Hi I'm looking for a way to implement a coroutine in a php file. The idea is that I have long processes that need to be able to yield for potentially hours or days. So other php files will be calling functions in the same file as the coroutine to update something, then call a function like $coroutine.process()
that causes the coroutine to continue from its last yield. This is to avoid having to use a large state machine.
I'm thinking that the coroutine php file will not actually be running when it's idle, but that when given processing time, will enter from the top and use something like a switch or goto to restart from the previous yield. Then when it reaches the next yield, the file will save its current state somewhere (like a session or database) and then exit.
Has anyone heard of this, or a metaphor similar to this? Bonus points for aggregating and managing multiple coroutines under one collection somehow, perhaps with support for a thread-like join so that flow continues in one place when they finish (a bit like Go).
UPDATE: php 5.5.0 has added support for generators and coroutines:
https://github.com/php/php-src/blob/php-5.5.0/NEWS
https://wiki.php.net/rfc/generators
I have not tried it yet, so perhaps someone can suggest a barebones example. I'm trying to convert a state machine into a coroutine. So for example a switch command inside of a for loop (whose flow is difficult to follow, and error prone as more states are added) converted to a cooperative thread where each decision point is easy to see in an orderly, linear flow that pauses for state changes at the yield keyword.
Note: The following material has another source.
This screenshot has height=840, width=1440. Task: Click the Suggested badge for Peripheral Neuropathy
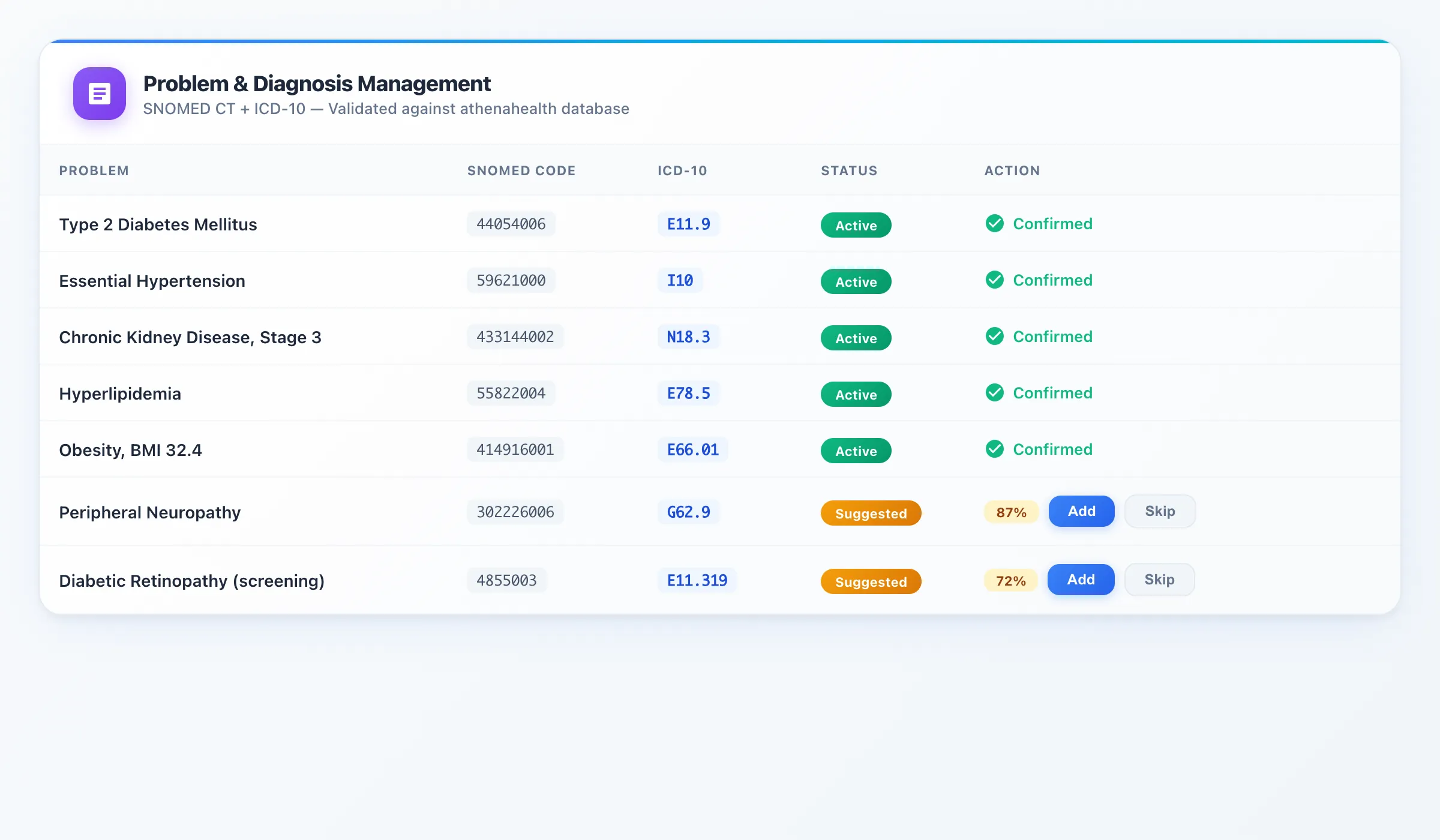871,513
A concrete example of this is, imagine you are writing an elevator controller. Instead of determining whether to read the state of the buttons based on the elevator's state (STATE_RISING, STATE_LOWERING, STATE_WAITING, etc), you write one loop with sub-loops that run while the elevator is in each state. So while it's rising, it won't lower, and it won't read any buttons except the emergency button. This may not seem like a big deal, but in a complex state machine like a chat server, it can become almost impossible to update a state machine without introducing subtle bugs. Whereas the cooperative thread (coroutine) version has a plainly visibly flow that's easier to debug.